PROBLEM TO SOLVE:
Here is a block of records. Copy every one of them exactly.

DATASET RECORDS:
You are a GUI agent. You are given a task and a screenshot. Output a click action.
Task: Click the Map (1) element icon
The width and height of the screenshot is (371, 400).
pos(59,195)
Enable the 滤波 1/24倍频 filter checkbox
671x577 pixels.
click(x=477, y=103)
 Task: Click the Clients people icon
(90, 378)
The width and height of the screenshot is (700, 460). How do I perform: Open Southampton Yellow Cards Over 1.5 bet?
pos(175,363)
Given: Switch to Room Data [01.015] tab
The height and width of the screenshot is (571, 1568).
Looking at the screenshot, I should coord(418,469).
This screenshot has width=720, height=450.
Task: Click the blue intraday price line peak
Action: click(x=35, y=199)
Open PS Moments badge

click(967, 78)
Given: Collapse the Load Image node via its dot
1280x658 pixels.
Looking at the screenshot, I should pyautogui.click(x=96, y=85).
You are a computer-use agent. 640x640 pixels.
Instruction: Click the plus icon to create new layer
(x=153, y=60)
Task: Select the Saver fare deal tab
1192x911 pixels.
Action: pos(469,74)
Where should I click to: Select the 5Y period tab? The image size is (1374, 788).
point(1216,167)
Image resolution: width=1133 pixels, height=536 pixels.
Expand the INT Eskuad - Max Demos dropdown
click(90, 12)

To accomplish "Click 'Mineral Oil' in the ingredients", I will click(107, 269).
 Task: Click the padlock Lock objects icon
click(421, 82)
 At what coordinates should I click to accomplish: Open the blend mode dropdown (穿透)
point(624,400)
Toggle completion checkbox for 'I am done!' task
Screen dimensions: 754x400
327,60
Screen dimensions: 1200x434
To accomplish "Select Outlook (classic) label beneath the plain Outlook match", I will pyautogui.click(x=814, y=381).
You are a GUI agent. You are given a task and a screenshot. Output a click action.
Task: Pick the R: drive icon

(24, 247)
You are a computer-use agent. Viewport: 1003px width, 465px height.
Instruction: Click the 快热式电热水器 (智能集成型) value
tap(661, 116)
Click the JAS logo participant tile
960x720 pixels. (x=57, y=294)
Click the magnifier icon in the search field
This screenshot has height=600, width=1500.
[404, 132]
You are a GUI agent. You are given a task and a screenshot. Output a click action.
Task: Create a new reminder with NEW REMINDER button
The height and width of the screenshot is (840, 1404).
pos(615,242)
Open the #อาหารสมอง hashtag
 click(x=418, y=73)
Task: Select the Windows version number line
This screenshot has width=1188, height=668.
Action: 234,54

OUTPUT:
You are a GUI agent. You are given a task and a screenshot. Output a click action.
Task: Click the Map (1) element icon
The width and height of the screenshot is (371, 400).
pos(59,195)
Enable the 滤波 1/24倍频 filter checkbox
671x577 pixels.
click(x=477, y=103)
 Task: Click the Clients people icon
(90, 378)
The width and height of the screenshot is (700, 460). How do I perform: Open Southampton Yellow Cards Over 1.5 bet?
pos(175,363)
Given: Switch to Room Data [01.015] tab
The height and width of the screenshot is (571, 1568).
Looking at the screenshot, I should coord(418,469).
This screenshot has width=720, height=450.
Task: Click the blue intraday price line peak
Action: click(x=35, y=199)
Open PS Moments badge

click(967, 78)
Given: Collapse the Load Image node via its dot
1280x658 pixels.
Looking at the screenshot, I should pyautogui.click(x=96, y=85).
You are a computer-use agent. 640x640 pixels.
Instruction: Click the plus icon to create new layer
(x=153, y=60)
Task: Select the Saver fare deal tab
1192x911 pixels.
Action: pos(469,74)
Where should I click to: Select the 5Y period tab? The image size is (1374, 788).
point(1216,167)
Image resolution: width=1133 pixels, height=536 pixels.
Expand the INT Eskuad - Max Demos dropdown
click(90, 12)

To accomplish "Click 'Mineral Oil' in the ingredients", I will click(107, 269).
 Task: Click the padlock Lock objects icon
click(421, 82)
 At what coordinates should I click to accomplish: Open the blend mode dropdown (穿透)
point(624,400)
Toggle completion checkbox for 'I am done!' task
Screen dimensions: 754x400
327,60
Screen dimensions: 1200x434
To accomplish "Select Outlook (classic) label beneath the plain Outlook match", I will pyautogui.click(x=814, y=381).
You are a GUI agent. You are given a task and a screenshot. Output a click action.
Task: Pick the R: drive icon

(24, 247)
You are a computer-use agent. Viewport: 1003px width, 465px height.
Instruction: Click the 快热式电热水器 (智能集成型) value
tap(661, 116)
Click the JAS logo participant tile
960x720 pixels. (x=57, y=294)
Click the magnifier icon in the search field
This screenshot has height=600, width=1500.
[404, 132]
You are a GUI agent. You are given a task and a screenshot. Output a click action.
Task: Create a new reminder with NEW REMINDER button
The height and width of the screenshot is (840, 1404).
pos(615,242)
Open the #อาหารสมอง hashtag
 click(x=418, y=73)
Task: Select the Windows version number line
This screenshot has width=1188, height=668.
Action: 234,54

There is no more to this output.